◆ **DIRECTIVE**: Starting at the line with "Click the 'Hi there,' greeting line" and ending after the line with "will (x=1220, y=392).", write out the material again, replacing "progress bar" with "status bar" and leaving everything else unchanged.

+++ DATA LINES +++

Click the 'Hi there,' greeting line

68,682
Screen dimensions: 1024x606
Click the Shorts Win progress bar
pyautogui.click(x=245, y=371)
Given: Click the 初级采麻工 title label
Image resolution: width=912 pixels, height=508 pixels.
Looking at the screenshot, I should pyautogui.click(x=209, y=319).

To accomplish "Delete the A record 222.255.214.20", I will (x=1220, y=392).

+++
+++ DATA LINES +++

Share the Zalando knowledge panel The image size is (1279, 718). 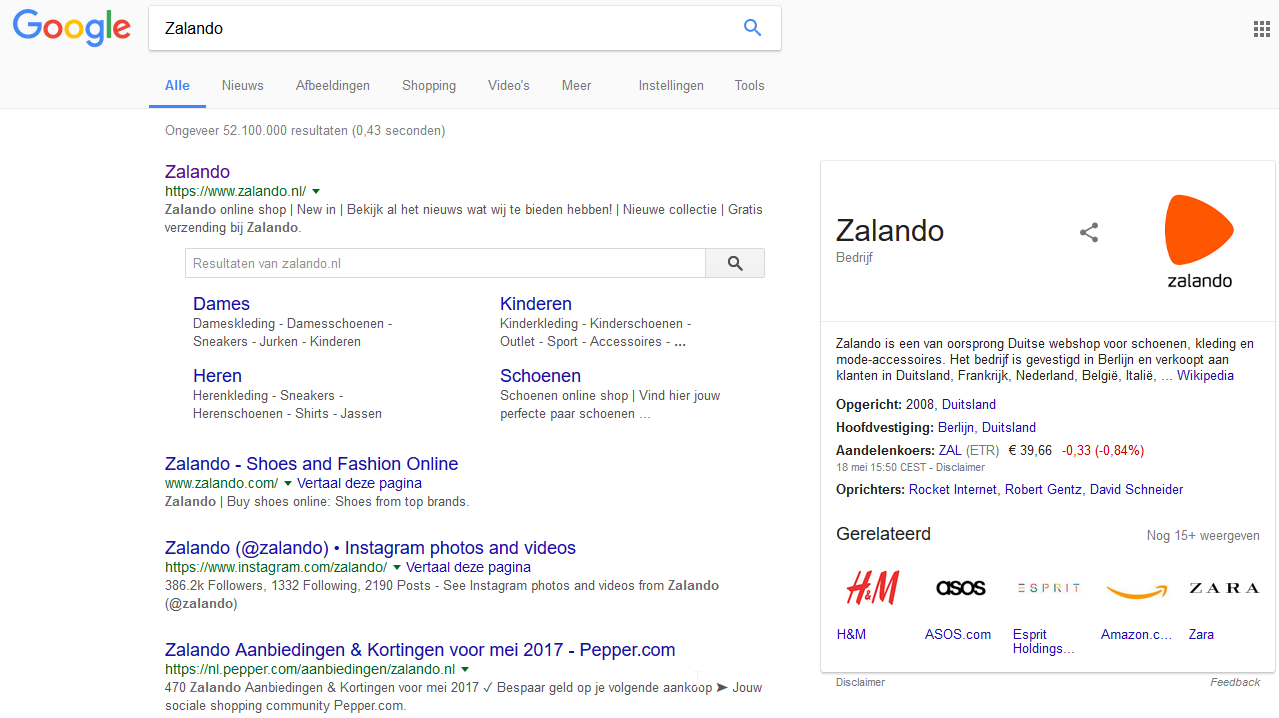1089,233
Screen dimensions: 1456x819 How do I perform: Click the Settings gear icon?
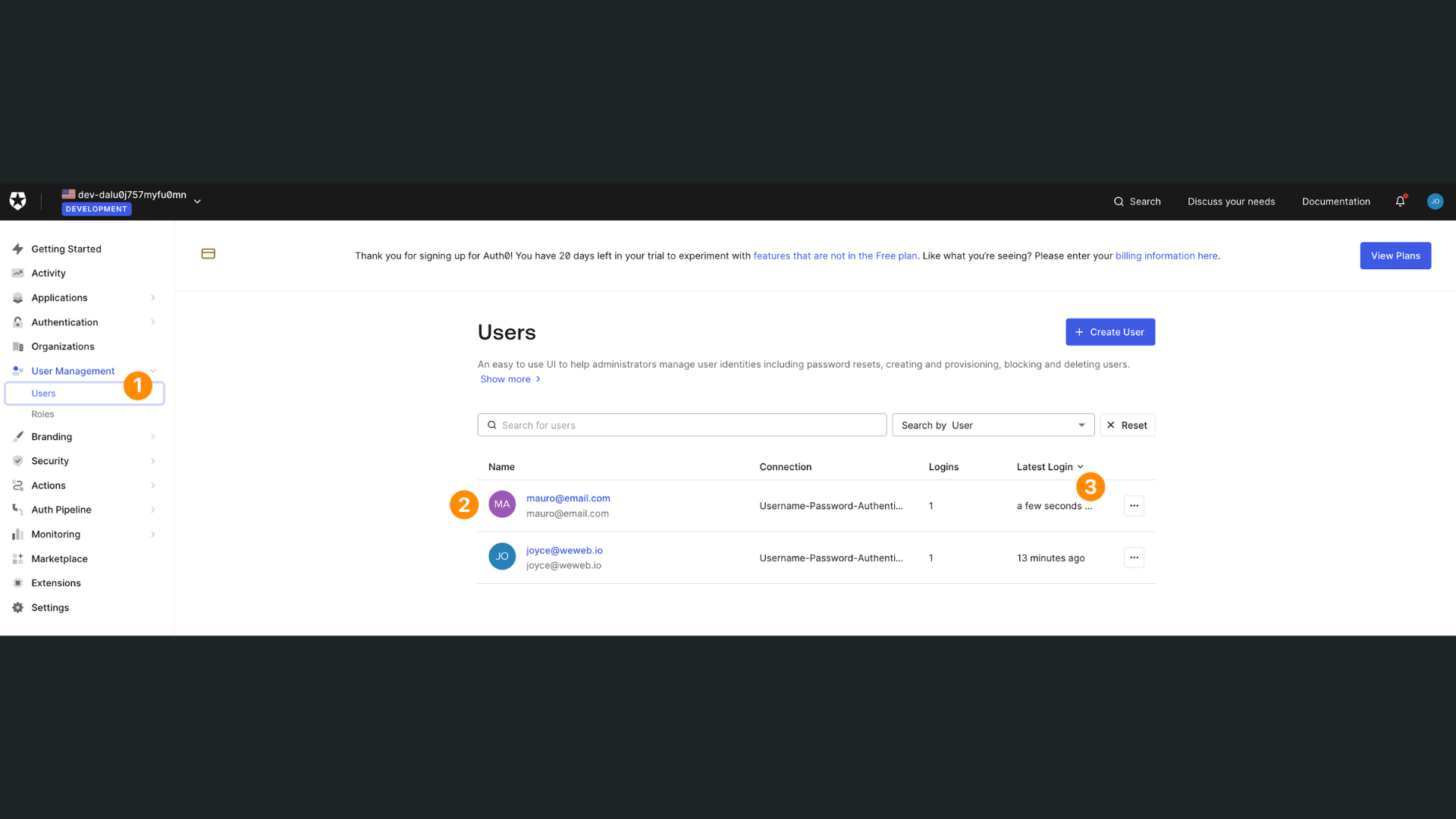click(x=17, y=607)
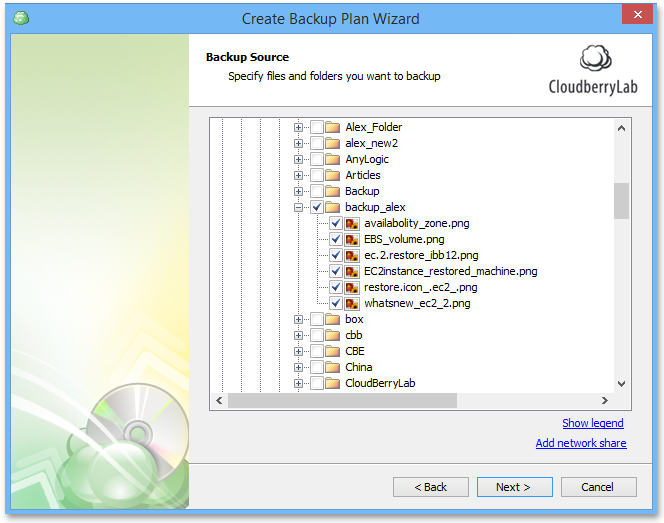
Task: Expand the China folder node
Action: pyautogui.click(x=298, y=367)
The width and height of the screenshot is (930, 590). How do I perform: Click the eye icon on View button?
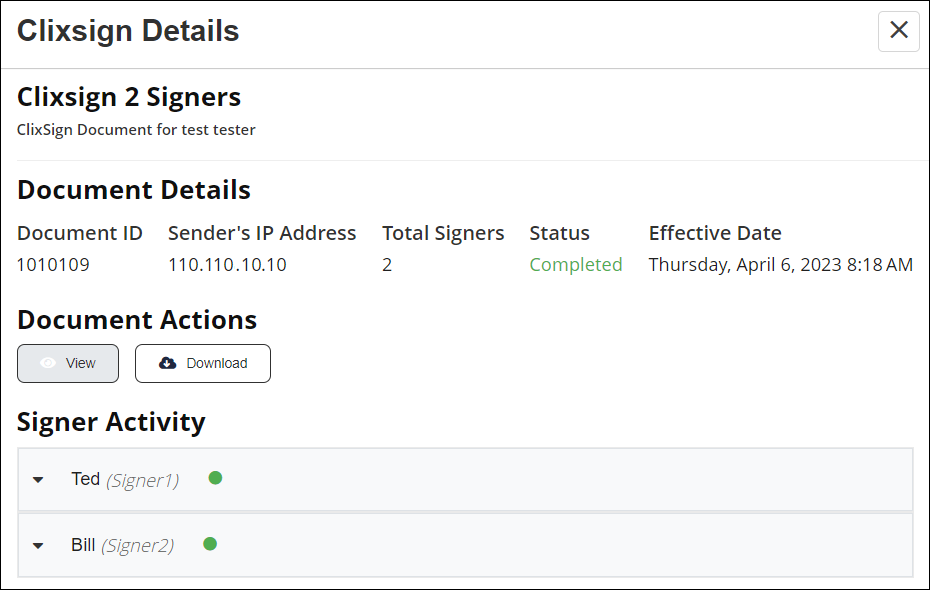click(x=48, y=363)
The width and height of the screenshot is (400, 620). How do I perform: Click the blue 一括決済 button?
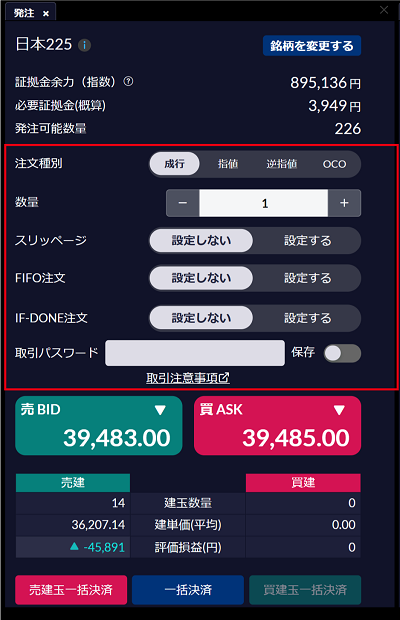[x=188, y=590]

+++
+++ DATA LINES +++

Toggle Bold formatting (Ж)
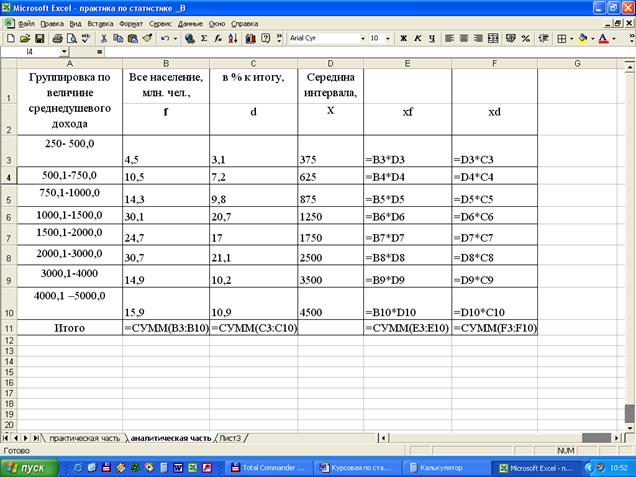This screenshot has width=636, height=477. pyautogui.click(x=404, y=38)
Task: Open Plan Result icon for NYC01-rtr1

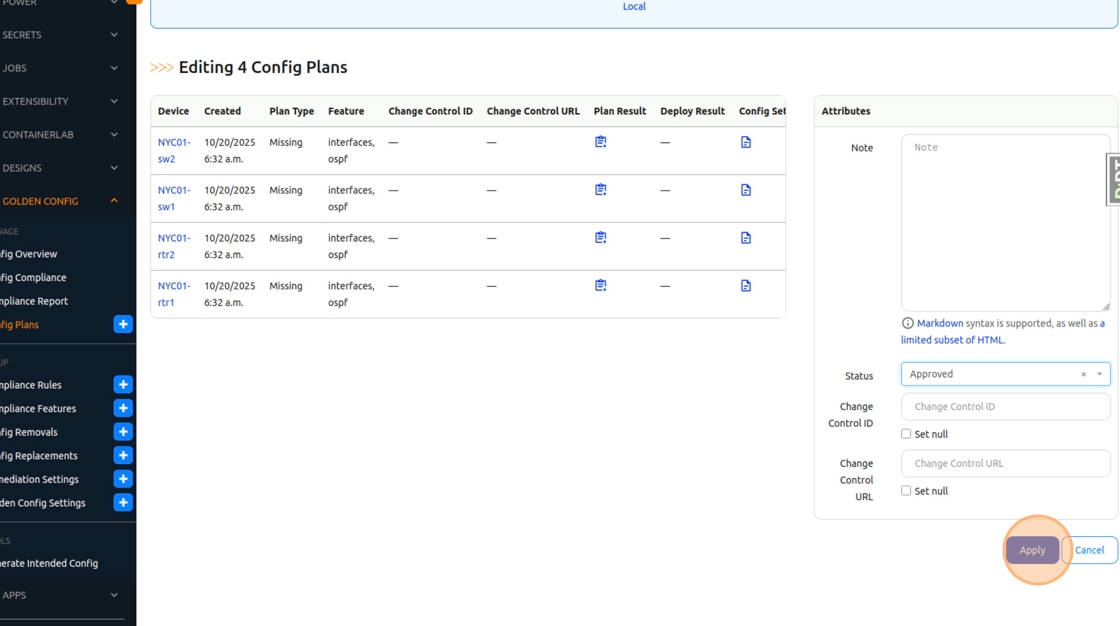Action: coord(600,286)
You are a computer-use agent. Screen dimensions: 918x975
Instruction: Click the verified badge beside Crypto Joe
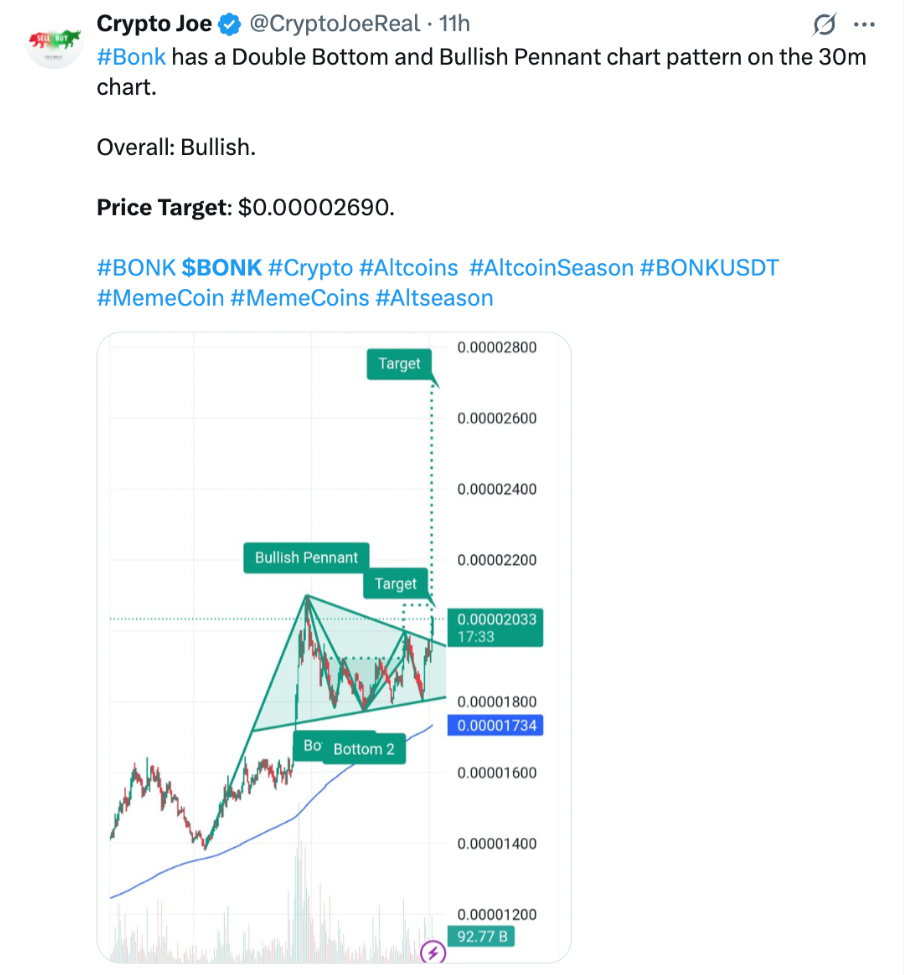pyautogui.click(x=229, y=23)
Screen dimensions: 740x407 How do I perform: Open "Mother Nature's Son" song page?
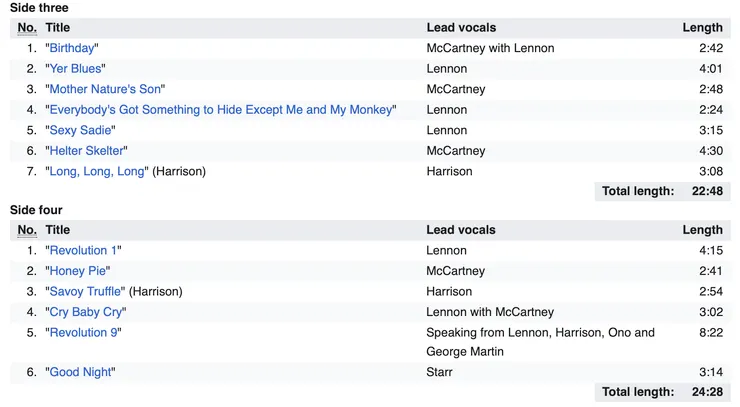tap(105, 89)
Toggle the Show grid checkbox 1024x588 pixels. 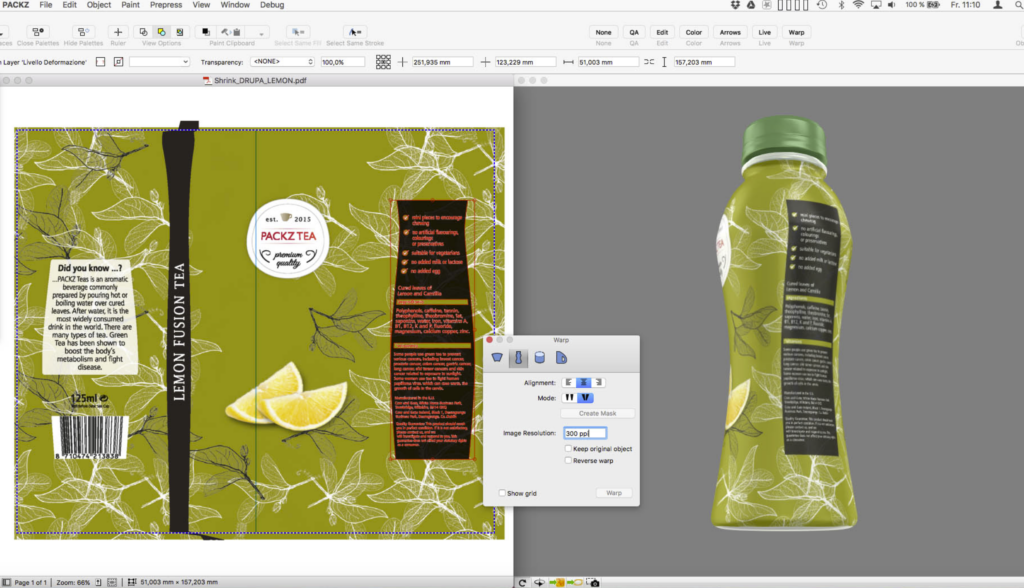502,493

+++

◆ **SOLUTION FOR THIS EXERCISE**:
Click the 'Hi there,' greeting line

68,682
Screen dimensions: 1024x606
Click the Shorts Win status bar
pyautogui.click(x=245, y=371)
Given: Click the 初级采麻工 title label
Image resolution: width=912 pixels, height=508 pixels.
Looking at the screenshot, I should pyautogui.click(x=209, y=319).

To accomplish "Delete the A record 222.255.214.20", I will (x=1220, y=392).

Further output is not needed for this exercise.